_Do this_: Show every line of the items below that contains the word "button", matching case exactly.

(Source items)
= = = = = = =
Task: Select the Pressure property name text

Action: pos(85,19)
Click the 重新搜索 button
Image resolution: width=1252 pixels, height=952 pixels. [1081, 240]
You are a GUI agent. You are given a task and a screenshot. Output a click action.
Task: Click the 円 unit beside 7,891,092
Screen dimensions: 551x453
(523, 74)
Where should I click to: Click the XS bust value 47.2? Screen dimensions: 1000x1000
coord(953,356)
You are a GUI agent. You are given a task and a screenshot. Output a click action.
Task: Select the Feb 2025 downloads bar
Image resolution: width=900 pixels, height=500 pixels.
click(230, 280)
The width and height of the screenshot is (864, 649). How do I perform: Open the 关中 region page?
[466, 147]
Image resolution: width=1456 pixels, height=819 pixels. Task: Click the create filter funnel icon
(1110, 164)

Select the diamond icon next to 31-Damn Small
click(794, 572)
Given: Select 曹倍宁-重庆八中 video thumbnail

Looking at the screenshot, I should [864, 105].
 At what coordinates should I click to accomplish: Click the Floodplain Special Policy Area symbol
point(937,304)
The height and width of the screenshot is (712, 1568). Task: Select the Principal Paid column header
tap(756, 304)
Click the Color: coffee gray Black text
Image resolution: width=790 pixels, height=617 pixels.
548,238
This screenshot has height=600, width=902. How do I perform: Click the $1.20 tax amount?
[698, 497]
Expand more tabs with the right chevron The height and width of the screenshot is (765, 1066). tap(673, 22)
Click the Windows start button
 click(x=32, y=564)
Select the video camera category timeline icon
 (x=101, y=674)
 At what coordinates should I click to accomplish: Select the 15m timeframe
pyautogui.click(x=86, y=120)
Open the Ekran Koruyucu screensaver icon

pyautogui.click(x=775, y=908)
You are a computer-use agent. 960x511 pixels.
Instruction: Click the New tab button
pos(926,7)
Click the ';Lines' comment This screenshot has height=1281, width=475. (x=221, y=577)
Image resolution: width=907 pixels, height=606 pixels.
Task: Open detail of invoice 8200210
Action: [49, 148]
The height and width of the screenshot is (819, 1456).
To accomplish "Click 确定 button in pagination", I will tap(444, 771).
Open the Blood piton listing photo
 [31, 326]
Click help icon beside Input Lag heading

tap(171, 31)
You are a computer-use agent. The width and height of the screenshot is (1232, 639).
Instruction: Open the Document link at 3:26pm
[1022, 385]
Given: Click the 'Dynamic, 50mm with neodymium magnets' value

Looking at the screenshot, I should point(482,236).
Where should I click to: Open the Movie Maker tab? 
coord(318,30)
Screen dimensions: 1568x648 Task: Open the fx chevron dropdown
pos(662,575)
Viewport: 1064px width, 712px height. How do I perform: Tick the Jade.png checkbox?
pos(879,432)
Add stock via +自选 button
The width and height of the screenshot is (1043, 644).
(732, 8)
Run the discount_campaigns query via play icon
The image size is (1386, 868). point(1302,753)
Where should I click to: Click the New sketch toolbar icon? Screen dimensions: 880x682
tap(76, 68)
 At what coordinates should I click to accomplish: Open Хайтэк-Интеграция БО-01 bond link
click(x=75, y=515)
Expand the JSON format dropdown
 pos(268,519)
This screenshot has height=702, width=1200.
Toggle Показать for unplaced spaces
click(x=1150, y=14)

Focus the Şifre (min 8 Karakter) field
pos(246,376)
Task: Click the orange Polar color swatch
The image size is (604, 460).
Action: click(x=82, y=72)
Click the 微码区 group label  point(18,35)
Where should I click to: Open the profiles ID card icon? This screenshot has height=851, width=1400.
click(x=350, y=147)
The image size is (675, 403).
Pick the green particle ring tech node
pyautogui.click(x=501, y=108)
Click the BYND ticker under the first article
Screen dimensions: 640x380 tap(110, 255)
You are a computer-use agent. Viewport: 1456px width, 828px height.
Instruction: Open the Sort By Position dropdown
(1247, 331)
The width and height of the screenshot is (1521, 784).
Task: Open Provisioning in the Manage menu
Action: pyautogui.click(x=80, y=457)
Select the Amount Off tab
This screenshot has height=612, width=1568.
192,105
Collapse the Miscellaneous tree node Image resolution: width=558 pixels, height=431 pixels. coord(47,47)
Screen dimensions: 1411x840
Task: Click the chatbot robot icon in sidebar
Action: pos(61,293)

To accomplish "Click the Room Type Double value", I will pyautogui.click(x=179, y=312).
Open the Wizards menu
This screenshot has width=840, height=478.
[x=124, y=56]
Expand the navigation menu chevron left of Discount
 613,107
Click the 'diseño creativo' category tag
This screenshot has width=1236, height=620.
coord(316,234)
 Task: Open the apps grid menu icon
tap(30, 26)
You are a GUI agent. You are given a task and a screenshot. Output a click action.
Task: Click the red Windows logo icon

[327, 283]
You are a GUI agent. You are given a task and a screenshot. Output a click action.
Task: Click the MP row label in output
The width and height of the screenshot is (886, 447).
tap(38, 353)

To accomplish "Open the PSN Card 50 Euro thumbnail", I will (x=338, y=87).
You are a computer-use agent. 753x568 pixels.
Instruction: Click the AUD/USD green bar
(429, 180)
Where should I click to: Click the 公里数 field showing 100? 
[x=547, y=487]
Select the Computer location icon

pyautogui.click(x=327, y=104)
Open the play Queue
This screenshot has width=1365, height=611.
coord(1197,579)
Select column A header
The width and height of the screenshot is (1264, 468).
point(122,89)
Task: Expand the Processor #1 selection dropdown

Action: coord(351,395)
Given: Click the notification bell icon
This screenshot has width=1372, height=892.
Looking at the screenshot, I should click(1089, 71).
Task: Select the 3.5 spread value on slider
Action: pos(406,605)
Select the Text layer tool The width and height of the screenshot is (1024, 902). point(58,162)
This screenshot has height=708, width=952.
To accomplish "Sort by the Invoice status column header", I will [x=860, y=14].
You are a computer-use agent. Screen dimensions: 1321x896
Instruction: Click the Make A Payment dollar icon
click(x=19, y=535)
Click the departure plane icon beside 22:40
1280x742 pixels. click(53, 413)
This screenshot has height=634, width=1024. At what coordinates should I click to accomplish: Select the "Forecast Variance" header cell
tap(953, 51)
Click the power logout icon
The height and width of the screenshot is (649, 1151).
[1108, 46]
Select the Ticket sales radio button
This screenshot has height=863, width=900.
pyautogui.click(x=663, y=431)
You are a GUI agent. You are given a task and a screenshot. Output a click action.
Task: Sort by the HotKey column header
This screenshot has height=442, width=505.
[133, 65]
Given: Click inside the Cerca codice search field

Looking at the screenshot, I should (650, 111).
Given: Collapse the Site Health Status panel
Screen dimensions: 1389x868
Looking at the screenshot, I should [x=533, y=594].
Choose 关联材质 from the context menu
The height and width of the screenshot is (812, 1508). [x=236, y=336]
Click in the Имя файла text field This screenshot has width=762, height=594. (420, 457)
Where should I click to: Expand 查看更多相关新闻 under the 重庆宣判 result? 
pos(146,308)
= = = = = = =
_Full solution_:
Click the 重新搜索 button
Click the Windows start button
Instruction: Click the New tab button
To accomplish "Click 确定 button in pagination", I will tap(444, 771).
Add stock via +自选 button
Select the Ticket sales radio button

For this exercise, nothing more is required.